Annotating the Code
Once the code is disassembled into a giant list of instructions, you need to work your way through it and start figuring out what it does. Conceptually, it is easy. In truth, it can be really hard. Easy, because at least it starts off easy. Hard, because we are working at the computer machine language level, which is as deep down as it gets. It's almost as if you wanted to figure out how a car worked, but your only tool was a microscope. Some times, the microscope would be the exact tool you needed. But most of the time, it would be providing needless detail when all you wanted was some high level understanding of the car's characteristics like how many doors it had. Nonetheless, you work with what you got, so the only thing to do is to start tracing code and see where it gets you.
To show you where you are headed, after a lot of detective and brain work the snippet shown above can be decoded into the form shown below. For non-programmers, anything that starts with a semicolon character is called a "comment". Comments are used to document what is happening in more descriptive terms that the strict sequence of machine instructions. The comments are added by humans, and are strictly for use by humans to make it easier to understand what the instruction sequences are trying to accomplish. To a computer, the comments are meaningless. In fact, an assembler program that would be used to turn this sample code back into the machine code simply strips out the comments and throws them away.
;Test for the most recent crankshaft 1/2 period for overrev
;The different maps have different spark and fuel cutoffs. As
;RPMs rise, the spark cuts off first, then the fuel.
;There are a pair of limits for each test (#1A,#1B) and (#2A,#2B).
;Maybe this has something to do with per-cylinder maps? Might be
;the case, but per-cylinder table entries based on RPM are fairly
;pointless since the most recent engine 1/2 period engine will be
;the same RPM regardless of which cyl you are looking at.
andA #%00101000 ;check both map selects: MS1, MS2
cmpA #derestricted ;are we derestricted?
bne @4 ;branch if this is NOT the case
;Otherwise, the wire is cut and we are derestricted:
ldD L00D8 ;get the most recent crank 1/2 period
cmpD L9A77 ;compare it to stored limit #1A: 10482 rpm
bcc @0 ;branch if the period is >= stored period
;(i.e. RPM is less than limit )
cmpD L9A79 ;compare it to stored limit #1B: 10482 rpm
bcc @1 ;...this will never branch since it
;is the same as the first test.
;If we get here, the current period is < limit #1A (or #1B). For
;the 549US EPROM, this means the engine is turning faster than
;10482 RPM. This is an overspeed condition!
bset L0007, #%10000000 ;disable the fuel injectors
If the comments weren't clear enough for non-programmers out there, we see some code that is used to test if the Aprilia rider is trying to run the engine past the redline.
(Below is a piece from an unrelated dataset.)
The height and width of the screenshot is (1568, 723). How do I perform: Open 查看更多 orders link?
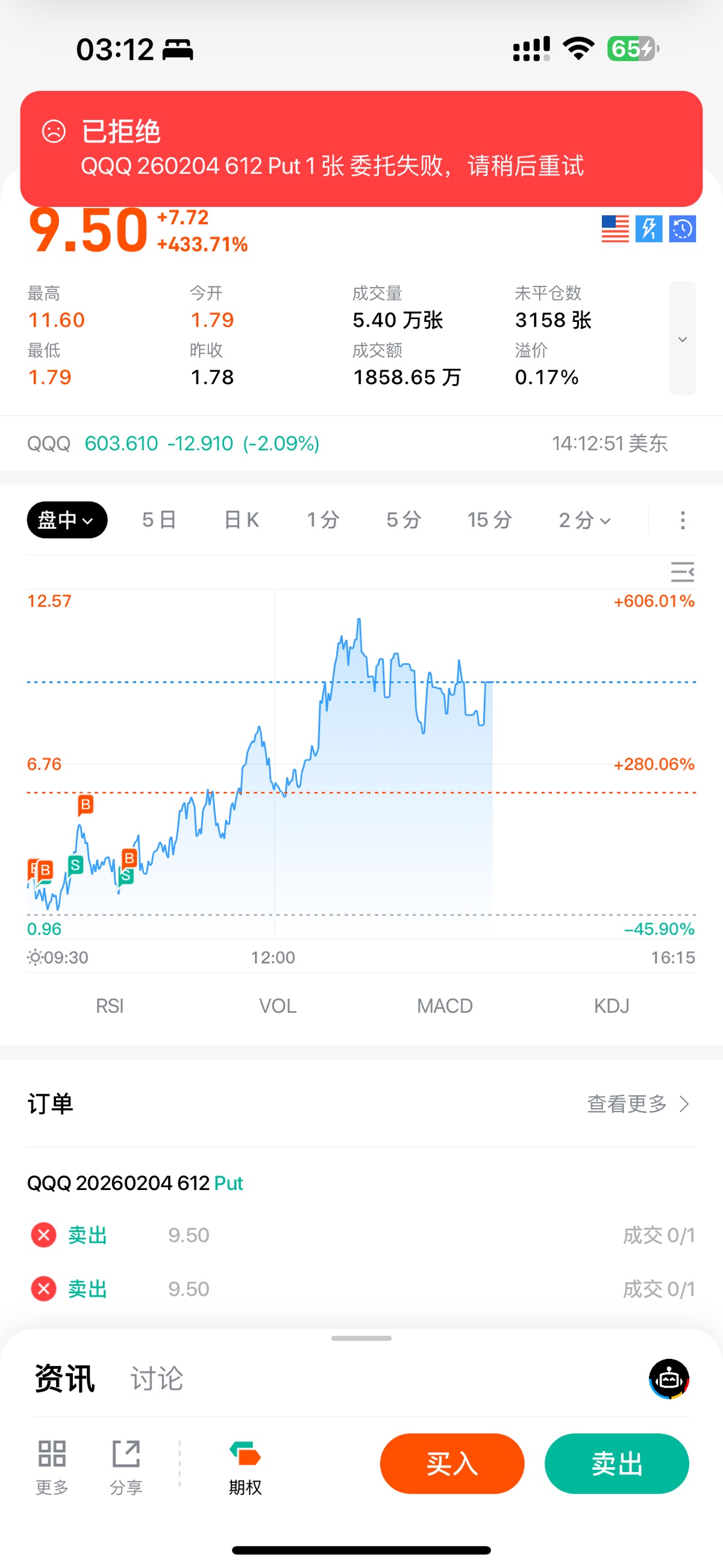(x=637, y=1104)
The processor checks to see if the period of the last half a rotation of the crankshaft occurred faster than the limit imposed by the fuel cutoff redline. Remember this is a period measurement, not an RPM measurement. This means that the shorter the period of time it took the crank so spin its last 1/2 a rotation, the faster the engine must be rotating. This is why we skip the fuel cutoff if the measured period is greater than the redline cutoff period. If the measured period is less than the cutoff period, we are overreving. The processor indicates the overrev problem by storing a 1-bit flag in the left-most bit of the byte of RAM stored at memory location $0007. Elsewhere, the code that starts the fuel injectors squirting knows to check for this error flag before starting to squirt. If it sees the error flag, it skips the "start squirt" operation. This means that no fuel is injected to prepare for the next combustion event. The engine has run into the rev limiter.
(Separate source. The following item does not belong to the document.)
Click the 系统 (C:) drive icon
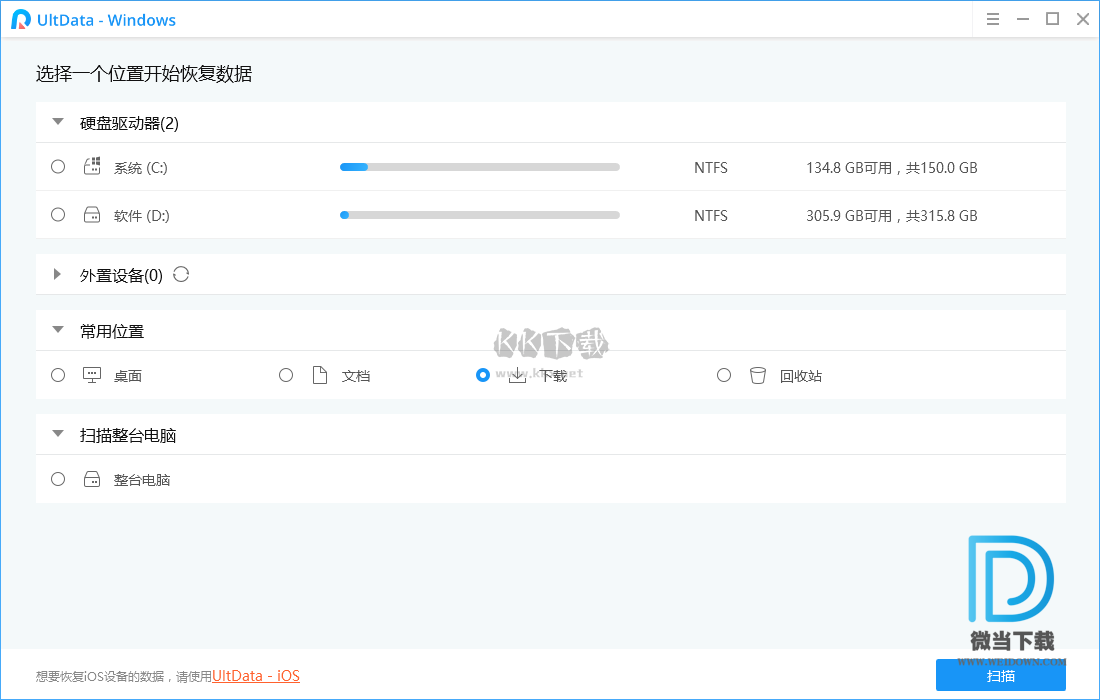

One last important point is to notice that the comments make it clear that while we have a good idea about what is going on, we may not be perfectly sure about all the aspects.
There are lots of ways to proceed at this point. The simplest way is to pretend to be the processor and start digging into the source starting at the RESET vector. You will see the processor initialize its I/O ports and then fall into the main loop. From there, you can attack things by starting from the other interrupt vectors. For example, the circuit diagrams tell you that the front ignition coils are controlled by CPU pin PA7/OC1. This means that the front ignition circuitry must be controlled by the OC1 (Output Compare #1) interrupt. If you start working through the code starting at the OC1 interrupt vector, you will immediately find the code that has to do with firing sparks on the front cylinder.
The process can be tedious, but it can also be lots of fun to finally figure certain things out. Or maybe it helps to be a nerd. To me, it's just like a giant puzzle that I still haven't figured out yet. Some day though.
So that's the start of it all. There is a buttload of software in that EPROM, and it takes a 10x buttload of time to try and figure it out. The next goal is to develop a picture of the ECU's basic software design by staring at all the pieces and seeing how they fit together.